Your goal: When you reach the line containing "Linkedin (295, 2534)" in the records below, start copying exactly, and stop once you have copied the line containing "Avis des clients (252, 2228)".

Task data:
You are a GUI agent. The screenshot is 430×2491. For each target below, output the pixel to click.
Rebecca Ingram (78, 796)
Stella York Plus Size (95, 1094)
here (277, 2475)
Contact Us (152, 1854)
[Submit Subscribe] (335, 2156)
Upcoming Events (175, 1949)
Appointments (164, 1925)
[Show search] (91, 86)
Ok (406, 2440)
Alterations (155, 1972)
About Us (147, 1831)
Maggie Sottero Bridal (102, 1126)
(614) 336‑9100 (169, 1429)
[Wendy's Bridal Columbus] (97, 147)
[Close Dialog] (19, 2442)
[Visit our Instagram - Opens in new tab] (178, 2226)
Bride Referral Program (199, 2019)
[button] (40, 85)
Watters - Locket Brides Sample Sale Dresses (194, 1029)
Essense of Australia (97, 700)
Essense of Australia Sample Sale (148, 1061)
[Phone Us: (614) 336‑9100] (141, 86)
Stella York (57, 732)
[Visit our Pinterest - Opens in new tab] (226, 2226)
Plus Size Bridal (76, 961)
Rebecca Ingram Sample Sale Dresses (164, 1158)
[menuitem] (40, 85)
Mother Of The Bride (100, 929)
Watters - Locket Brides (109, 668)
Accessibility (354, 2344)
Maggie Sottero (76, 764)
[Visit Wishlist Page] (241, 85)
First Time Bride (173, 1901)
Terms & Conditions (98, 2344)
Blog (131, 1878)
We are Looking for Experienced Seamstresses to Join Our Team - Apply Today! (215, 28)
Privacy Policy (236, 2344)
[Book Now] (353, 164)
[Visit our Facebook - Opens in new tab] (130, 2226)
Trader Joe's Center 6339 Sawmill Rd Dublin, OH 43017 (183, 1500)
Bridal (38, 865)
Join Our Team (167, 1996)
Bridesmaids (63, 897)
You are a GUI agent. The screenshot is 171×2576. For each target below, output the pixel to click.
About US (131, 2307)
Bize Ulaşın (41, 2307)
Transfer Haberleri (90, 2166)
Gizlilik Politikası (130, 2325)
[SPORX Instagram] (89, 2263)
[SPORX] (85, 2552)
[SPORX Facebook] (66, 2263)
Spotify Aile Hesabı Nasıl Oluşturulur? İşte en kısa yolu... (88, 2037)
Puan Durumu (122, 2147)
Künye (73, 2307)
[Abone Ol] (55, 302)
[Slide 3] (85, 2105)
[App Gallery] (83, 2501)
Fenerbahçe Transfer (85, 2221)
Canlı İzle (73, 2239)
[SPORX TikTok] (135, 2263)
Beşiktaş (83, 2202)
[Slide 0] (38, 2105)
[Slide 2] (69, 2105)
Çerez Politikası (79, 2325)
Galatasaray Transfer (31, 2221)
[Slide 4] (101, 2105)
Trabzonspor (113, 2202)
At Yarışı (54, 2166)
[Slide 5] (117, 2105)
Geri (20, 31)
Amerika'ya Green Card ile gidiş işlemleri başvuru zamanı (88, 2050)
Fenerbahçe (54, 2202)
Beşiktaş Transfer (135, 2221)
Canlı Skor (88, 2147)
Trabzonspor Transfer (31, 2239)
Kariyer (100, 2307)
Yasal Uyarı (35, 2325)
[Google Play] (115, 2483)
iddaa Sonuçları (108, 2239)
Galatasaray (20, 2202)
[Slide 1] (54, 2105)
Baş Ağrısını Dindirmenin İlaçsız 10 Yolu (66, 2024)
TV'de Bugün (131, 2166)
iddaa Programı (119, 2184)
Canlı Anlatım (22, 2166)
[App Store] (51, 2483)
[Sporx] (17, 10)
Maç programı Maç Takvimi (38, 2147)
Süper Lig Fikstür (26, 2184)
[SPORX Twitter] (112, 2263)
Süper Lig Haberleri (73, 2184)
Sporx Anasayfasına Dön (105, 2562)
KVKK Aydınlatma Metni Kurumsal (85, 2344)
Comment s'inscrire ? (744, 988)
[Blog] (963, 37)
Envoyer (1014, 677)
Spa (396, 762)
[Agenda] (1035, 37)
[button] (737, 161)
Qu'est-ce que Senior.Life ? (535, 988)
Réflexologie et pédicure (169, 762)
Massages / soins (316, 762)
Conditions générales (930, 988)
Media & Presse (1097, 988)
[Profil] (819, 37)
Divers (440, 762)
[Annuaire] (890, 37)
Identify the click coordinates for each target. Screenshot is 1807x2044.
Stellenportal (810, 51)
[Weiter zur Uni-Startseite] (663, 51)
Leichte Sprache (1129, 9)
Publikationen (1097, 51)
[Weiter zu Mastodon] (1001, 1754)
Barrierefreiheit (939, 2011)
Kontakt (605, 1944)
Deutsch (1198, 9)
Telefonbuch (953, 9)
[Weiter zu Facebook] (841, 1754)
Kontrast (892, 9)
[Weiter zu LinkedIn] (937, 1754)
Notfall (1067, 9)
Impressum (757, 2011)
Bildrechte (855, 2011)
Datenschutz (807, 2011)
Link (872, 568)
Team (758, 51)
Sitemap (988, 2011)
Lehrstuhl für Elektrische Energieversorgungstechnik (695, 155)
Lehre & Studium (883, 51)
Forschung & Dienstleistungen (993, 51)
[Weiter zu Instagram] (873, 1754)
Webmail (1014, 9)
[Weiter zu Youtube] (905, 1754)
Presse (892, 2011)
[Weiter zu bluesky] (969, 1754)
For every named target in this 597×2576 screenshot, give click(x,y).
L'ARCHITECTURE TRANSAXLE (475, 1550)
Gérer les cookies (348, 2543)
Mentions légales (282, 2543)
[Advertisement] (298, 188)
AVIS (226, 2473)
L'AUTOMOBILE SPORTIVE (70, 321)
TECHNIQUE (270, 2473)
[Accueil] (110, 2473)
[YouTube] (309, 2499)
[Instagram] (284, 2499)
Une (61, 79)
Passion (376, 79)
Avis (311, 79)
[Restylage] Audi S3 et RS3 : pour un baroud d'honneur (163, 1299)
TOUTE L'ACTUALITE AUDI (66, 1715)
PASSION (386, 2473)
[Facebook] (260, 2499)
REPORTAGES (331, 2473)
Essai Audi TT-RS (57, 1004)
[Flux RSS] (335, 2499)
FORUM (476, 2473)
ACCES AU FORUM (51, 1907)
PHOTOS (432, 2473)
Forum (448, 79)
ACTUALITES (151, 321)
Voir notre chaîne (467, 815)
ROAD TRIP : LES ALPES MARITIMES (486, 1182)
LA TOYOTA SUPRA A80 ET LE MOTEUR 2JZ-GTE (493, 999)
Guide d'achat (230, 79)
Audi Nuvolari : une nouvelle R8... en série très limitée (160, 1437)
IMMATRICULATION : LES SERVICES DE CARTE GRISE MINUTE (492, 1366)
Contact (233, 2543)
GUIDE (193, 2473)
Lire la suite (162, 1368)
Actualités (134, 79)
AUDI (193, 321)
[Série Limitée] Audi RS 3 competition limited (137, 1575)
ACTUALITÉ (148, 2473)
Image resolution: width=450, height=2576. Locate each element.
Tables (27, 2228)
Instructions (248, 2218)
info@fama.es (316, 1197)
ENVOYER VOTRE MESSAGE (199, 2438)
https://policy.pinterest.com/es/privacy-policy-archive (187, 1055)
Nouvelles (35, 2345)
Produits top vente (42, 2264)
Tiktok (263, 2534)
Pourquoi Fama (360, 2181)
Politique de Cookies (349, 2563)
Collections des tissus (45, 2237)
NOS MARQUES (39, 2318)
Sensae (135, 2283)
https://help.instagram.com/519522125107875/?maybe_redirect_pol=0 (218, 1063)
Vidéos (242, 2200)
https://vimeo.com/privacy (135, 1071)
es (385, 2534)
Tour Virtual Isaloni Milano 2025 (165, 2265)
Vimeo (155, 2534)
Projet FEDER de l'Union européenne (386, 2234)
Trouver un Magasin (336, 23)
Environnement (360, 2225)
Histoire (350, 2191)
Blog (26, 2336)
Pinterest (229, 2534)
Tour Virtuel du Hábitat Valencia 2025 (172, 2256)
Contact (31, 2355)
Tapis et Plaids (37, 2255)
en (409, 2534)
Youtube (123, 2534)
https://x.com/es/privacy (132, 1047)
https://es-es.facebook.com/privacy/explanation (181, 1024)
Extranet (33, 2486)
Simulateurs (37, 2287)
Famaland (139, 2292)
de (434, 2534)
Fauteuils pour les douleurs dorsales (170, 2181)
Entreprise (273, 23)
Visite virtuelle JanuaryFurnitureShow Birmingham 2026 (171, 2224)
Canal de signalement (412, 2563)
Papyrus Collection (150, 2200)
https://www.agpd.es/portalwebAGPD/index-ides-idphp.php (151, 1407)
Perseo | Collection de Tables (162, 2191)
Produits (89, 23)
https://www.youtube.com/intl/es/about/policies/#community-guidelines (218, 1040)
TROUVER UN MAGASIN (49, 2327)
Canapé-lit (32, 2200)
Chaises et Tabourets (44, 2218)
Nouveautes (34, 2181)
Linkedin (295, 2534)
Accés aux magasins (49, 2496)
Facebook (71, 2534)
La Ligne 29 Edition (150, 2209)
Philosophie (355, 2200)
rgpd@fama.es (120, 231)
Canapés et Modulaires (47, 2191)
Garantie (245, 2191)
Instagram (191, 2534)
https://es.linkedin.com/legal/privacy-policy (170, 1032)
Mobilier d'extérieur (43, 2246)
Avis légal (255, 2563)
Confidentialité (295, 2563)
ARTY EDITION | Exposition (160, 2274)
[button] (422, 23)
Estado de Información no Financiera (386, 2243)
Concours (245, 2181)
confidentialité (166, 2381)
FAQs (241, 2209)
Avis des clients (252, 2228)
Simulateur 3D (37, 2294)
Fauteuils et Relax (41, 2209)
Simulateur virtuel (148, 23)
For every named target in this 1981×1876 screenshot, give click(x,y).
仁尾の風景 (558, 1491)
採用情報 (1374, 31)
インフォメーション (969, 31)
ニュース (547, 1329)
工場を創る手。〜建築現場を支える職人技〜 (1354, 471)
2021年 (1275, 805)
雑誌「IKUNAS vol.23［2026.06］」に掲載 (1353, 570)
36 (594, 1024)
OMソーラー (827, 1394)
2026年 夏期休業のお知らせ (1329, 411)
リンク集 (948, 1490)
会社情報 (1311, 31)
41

Written reply:
Linkedin (295, 2534)
Accés aux magasins (49, 2496)
Facebook (71, 2534)
La Ligne 29 Edition (150, 2209)
Philosophie (355, 2200)
rgpd@fama.es (120, 231)
Canapés et Modulaires (47, 2191)
Garantie (245, 2191)
Instagram (191, 2534)
https://es.linkedin.com/legal/privacy-policy (170, 1032)
Mobilier d'extérieur (43, 2246)
Avis légal (255, 2563)
Confidentialité (295, 2563)
ARTY EDITION | Exposition (160, 2274)
[button] (422, 23)
Estado de Información no Financiera (386, 2243)
Concours (245, 2181)
confidentialité (166, 2381)
FAQs (241, 2209)
Avis des clients (252, 2228)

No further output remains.